--- start of Input for this task ---

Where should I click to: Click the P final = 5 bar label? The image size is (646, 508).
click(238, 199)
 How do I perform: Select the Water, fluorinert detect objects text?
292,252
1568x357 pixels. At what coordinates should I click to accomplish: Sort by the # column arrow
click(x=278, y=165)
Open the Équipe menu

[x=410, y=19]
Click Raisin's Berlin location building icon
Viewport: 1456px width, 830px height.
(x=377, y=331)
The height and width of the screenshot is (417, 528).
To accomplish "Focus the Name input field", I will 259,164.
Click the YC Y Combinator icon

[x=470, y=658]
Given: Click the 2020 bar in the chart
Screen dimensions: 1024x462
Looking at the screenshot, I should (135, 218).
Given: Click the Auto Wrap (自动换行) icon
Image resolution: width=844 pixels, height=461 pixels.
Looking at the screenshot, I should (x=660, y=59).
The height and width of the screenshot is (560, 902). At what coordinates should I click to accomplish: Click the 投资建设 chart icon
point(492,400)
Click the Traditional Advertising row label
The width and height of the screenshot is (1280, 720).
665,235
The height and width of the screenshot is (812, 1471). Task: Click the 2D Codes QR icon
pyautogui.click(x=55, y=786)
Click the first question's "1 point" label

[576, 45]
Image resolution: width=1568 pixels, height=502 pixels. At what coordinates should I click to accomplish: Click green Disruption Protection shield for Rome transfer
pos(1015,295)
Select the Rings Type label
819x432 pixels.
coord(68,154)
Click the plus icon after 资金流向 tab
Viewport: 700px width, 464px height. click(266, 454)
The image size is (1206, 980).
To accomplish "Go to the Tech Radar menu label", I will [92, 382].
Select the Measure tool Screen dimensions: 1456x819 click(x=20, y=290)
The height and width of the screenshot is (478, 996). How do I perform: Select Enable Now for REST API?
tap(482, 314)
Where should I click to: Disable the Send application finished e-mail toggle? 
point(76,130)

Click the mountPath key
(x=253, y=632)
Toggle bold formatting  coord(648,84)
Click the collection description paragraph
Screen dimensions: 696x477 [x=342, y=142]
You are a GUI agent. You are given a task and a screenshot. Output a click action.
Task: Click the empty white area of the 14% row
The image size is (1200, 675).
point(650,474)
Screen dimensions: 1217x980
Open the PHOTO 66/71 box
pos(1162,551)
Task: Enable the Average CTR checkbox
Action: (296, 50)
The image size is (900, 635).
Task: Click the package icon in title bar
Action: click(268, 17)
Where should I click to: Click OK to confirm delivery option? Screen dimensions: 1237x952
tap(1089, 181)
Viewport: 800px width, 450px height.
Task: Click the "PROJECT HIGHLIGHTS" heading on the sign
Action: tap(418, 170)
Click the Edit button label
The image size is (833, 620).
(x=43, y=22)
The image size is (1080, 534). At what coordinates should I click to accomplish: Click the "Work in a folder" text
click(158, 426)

--- end of Input for this task ---

**Directive:** Can you update the records above by swapping every "Where should I click to" for "Where do I click to" and keeping everything else unchanged?

**Solution to this task:**
Where do I click to: Click the P final = 5 bar label? The image size is (646, 508).
click(238, 199)
 How do I perform: Select the Water, fluorinert detect objects text?
292,252
1568x357 pixels. At what coordinates should I click to accomplish: Sort by the # column arrow
click(x=278, y=165)
Open the Équipe menu

[x=410, y=19]
Click Raisin's Berlin location building icon
Viewport: 1456px width, 830px height.
(x=377, y=331)
The height and width of the screenshot is (417, 528).
To accomplish "Focus the Name input field", I will 259,164.
Click the YC Y Combinator icon

[x=470, y=658]
Given: Click the 2020 bar in the chart
Screen dimensions: 1024x462
Looking at the screenshot, I should (135, 218).
Given: Click the Auto Wrap (自动换行) icon
Image resolution: width=844 pixels, height=461 pixels.
Looking at the screenshot, I should (x=660, y=59).
The height and width of the screenshot is (560, 902). At what coordinates should I click to accomplish: Click the 投资建设 chart icon
point(492,400)
Click the Traditional Advertising row label
The width and height of the screenshot is (1280, 720).
665,235
The height and width of the screenshot is (812, 1471). Task: Click the 2D Codes QR icon
pyautogui.click(x=55, y=786)
Click the first question's "1 point" label

[576, 45]
Image resolution: width=1568 pixels, height=502 pixels. At what coordinates should I click to accomplish: Click green Disruption Protection shield for Rome transfer
pos(1015,295)
Select the Rings Type label
819x432 pixels.
coord(68,154)
Click the plus icon after 资金流向 tab
Viewport: 700px width, 464px height. click(266, 454)
The image size is (1206, 980).
To accomplish "Go to the Tech Radar menu label", I will [92, 382].
Select the Measure tool Screen dimensions: 1456x819 click(x=20, y=290)
The height and width of the screenshot is (478, 996). How do I perform: Select Enable Now for REST API?
tap(482, 314)
Where do I click to: Disable the Send application finished e-mail toggle? 
point(76,130)

Click the mountPath key
(x=253, y=632)
Toggle bold formatting  coord(648,84)
Click the collection description paragraph
Screen dimensions: 696x477 [x=342, y=142]
You are a GUI agent. You are given a task and a screenshot. Output a click action.
Task: Click the empty white area of the 14% row
The image size is (1200, 675).
point(650,474)
Screen dimensions: 1217x980
Open the PHOTO 66/71 box
pos(1162,551)
Task: Enable the Average CTR checkbox
Action: (296, 50)
The image size is (900, 635).
Task: Click the package icon in title bar
Action: click(268, 17)
Where do I click to: Click OK to confirm delivery option? Screen dimensions: 1237x952
tap(1089, 181)
Viewport: 800px width, 450px height.
Task: Click the "PROJECT HIGHLIGHTS" heading on the sign
Action: tap(418, 170)
Click the Edit button label
The image size is (833, 620).
(x=43, y=22)
The image size is (1080, 534). At what coordinates should I click to accomplish: Click the "Work in a folder" text
click(158, 426)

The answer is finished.